--- Work to complete ---
Verbatim transcription with images omitted: return the entries below in full.
═══ Material shown ═══
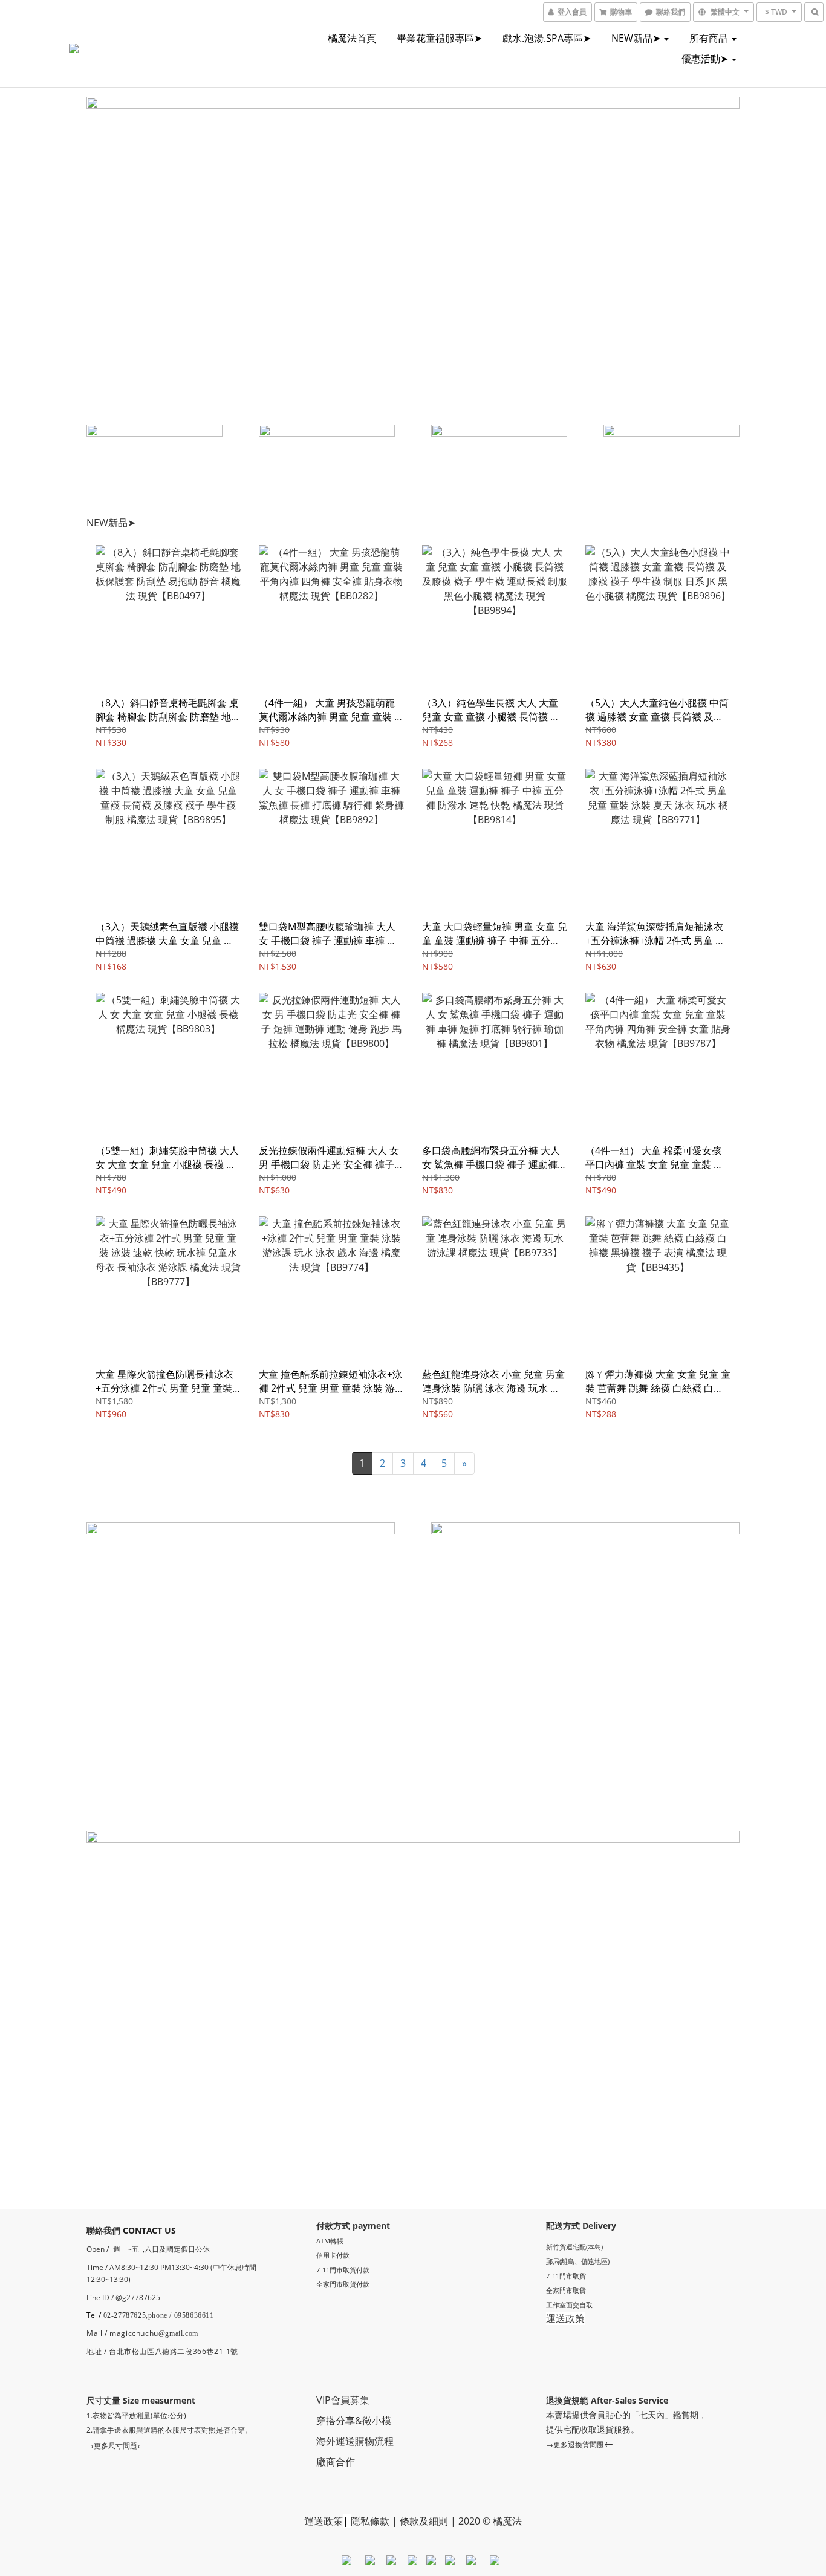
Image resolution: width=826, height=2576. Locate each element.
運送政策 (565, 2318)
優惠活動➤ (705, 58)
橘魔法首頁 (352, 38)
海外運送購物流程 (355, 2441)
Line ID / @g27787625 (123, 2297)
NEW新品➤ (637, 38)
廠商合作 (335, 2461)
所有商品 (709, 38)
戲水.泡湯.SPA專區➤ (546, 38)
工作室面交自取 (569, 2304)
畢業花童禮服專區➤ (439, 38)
═══
--- Answer ---
Image resolution: width=826, height=2576. Locate each element.
運送政策 (565, 2318)
優惠活動➤ (705, 58)
橘魔法首頁 (352, 38)
海外運送購物流程 (355, 2441)
Line ID / @g27787625 (123, 2297)
NEW新品➤ (637, 38)
廠商合作 (335, 2461)
所有商品 (709, 38)
戲水.泡湯.SPA專區➤ (546, 38)
工作室面交自取 (569, 2304)
畢業花童禮服專區➤ (439, 38)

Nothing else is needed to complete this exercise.